Do you think Mac has jacked off while reading the Bible? Or is he too ashamed? Or does the shame just turn him on more? Are the pages of his Bible all stuck together?
Oh, I don't think; we know:
(Pages stuck together, thanks for the confirmation, Charlie)
I think the shame definitely turns him on more, considering Mac Day:
And, the connected punishment, lest we forget The Gang Goes to Hell... (and the script here... whew)
While he was repressed then, he wasn't as of Charlie's Home Alone, so I think it's clear to claim that a part of his "homosexual awakening" was connected to the fact that he was gradually getting more and more into the idea of being punished (gone sexual) for his sins, to a point where he was just genuinely jerking off to the "evils of homosexuality"

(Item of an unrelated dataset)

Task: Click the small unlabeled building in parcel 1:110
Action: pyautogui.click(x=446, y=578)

I do wanna continue here though and say Season 15 is pretty interesting because we see Mac battle between being Catholic and proudly gay. He seemingly has no issue bragging to a Priest in the middle of a church that he's into triple penetration, but it is his sex life that is the driving "reasoning" for why he thinks he should become a Catholic Priest:
He's been "S-ing&F-ing" his way though life for too long and now he thinks God has taken away one of his identities (Irish) as a result. Mac's idea of being punished by/for God continues, but it's now through the form of revocation (as opposed to shame or flagellation). I think there's a clear "connect the dots" idea that depriving himself of sex (via becoming a Priest) is an "evolved" form of allowing God to punish him for being gay.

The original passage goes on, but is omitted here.